Brain MRI has a potential role in diagnosis, as research suggests that ADHD results from some type of breakdown or disruption in the connectome. The connectome is constructed from spatial regions across the MR image known as parcellations. Brain parcellations can be defined based on anatomical criteria, functional criteria, or both. The brain can be studied at different scales based on different brain parcellations.
Prior studies have focused on the so-called single-scale approach, where the connectome is constructed based on only one parcellation. For the new study, researchers from the University of Cincinnati College of Medicine and Cincinnati Children's Hospital Medical Center took a more comprehensive view. They developed a multi-scale method, which used multiple connectome maps based on multiple parcellations.
To build the deep learning model, the researchers used data from the NeuroBureau ADHD-200 dataset. The model used the multi-scale brain connectome data from the project's 973 participants along with relevant personal characteristics, such as gender and IQ.

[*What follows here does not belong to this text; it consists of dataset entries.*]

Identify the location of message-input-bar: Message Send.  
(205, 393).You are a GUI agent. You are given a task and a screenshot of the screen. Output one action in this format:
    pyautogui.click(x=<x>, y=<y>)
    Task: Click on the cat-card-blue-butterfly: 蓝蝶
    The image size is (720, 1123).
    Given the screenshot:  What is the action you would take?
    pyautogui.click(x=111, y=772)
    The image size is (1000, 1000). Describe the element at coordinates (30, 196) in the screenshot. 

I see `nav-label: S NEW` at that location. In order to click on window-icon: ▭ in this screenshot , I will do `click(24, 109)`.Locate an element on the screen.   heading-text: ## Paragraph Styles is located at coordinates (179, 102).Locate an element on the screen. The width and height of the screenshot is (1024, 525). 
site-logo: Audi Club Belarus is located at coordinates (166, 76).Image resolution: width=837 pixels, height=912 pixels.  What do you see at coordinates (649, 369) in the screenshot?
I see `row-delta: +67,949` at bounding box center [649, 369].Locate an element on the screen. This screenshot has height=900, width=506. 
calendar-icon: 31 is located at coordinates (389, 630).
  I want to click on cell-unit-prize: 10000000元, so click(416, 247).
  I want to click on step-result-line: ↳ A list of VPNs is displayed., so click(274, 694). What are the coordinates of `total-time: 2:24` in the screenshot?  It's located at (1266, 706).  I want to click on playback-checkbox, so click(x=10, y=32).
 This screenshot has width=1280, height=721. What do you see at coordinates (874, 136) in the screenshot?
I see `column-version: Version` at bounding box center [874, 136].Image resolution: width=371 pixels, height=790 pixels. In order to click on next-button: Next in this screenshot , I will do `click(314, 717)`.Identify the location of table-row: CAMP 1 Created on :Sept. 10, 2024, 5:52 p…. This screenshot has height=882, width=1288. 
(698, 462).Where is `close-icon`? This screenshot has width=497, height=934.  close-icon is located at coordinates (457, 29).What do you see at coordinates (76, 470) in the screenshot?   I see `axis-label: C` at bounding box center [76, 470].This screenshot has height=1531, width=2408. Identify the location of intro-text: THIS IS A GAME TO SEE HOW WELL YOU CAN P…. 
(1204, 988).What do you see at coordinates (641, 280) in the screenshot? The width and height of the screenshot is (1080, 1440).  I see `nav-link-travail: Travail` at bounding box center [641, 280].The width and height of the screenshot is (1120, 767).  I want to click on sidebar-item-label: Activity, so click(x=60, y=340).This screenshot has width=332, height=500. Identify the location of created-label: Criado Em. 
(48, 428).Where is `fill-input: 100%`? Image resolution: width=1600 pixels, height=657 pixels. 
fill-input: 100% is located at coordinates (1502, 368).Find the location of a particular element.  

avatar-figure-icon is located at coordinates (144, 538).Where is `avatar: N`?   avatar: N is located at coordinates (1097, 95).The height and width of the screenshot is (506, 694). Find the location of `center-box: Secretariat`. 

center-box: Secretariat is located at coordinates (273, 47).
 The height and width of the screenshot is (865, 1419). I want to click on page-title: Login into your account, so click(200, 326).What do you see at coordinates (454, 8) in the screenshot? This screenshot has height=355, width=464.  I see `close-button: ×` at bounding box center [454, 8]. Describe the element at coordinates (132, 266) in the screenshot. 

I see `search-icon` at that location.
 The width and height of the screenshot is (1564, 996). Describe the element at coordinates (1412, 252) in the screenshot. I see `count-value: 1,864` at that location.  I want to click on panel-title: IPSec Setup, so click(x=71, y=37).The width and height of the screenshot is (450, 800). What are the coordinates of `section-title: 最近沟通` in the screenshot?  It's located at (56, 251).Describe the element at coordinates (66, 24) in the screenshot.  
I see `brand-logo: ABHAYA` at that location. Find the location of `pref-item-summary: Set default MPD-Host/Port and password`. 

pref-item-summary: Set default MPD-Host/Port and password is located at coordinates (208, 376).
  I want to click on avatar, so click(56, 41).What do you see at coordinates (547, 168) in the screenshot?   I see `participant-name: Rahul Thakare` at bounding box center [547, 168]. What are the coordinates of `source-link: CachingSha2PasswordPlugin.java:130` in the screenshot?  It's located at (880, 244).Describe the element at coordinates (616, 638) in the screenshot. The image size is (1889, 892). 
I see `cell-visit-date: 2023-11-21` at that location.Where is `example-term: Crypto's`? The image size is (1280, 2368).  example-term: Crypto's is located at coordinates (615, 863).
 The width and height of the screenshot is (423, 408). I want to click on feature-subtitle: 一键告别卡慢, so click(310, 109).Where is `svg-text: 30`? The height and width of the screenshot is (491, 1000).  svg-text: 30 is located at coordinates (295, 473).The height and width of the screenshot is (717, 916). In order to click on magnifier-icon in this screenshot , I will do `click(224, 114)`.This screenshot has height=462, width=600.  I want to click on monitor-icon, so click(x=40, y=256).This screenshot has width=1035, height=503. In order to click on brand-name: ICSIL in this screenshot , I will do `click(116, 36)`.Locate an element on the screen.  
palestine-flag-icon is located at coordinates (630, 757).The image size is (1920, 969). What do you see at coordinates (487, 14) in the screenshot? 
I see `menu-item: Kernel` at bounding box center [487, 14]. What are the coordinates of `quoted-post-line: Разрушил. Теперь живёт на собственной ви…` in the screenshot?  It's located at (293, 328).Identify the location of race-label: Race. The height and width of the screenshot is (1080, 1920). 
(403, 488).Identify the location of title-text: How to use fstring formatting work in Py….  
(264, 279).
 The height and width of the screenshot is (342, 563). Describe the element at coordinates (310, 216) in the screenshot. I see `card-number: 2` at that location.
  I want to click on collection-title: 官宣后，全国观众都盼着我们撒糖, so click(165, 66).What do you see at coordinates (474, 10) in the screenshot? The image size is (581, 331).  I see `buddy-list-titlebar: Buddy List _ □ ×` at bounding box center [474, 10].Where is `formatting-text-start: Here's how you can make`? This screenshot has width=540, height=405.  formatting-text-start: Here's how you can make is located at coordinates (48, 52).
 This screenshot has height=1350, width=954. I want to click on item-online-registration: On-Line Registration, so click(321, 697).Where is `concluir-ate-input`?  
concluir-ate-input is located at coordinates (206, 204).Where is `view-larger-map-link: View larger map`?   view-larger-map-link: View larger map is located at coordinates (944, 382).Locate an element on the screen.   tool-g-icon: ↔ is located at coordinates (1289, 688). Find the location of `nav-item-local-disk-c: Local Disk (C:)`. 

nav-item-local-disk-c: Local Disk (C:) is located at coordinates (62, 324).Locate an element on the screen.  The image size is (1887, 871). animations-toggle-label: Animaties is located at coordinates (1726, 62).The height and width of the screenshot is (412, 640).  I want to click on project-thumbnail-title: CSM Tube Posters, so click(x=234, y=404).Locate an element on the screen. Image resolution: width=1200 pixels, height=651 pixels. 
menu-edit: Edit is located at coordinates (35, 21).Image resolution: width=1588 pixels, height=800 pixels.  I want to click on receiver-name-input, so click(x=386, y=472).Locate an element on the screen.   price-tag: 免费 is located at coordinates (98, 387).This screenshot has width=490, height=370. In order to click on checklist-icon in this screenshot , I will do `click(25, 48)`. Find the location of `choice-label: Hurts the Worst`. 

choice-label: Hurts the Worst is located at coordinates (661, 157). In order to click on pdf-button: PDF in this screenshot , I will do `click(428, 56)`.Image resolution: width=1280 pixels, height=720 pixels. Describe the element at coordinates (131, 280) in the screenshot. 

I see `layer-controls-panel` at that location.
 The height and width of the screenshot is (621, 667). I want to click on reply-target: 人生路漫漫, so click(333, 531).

The multi-scale approach improved ADHD detection performance significantly over the use of a single-scale method.
"Our results emphasize the predictive power of the brain connectome," said study senior author Lili He, Ph.D., from the Cincinnati Children's Hospital Medical Center. "The constructed brain functional connectome that spans multiple scales provides supplementary information for the depicting of networks across the entire brain."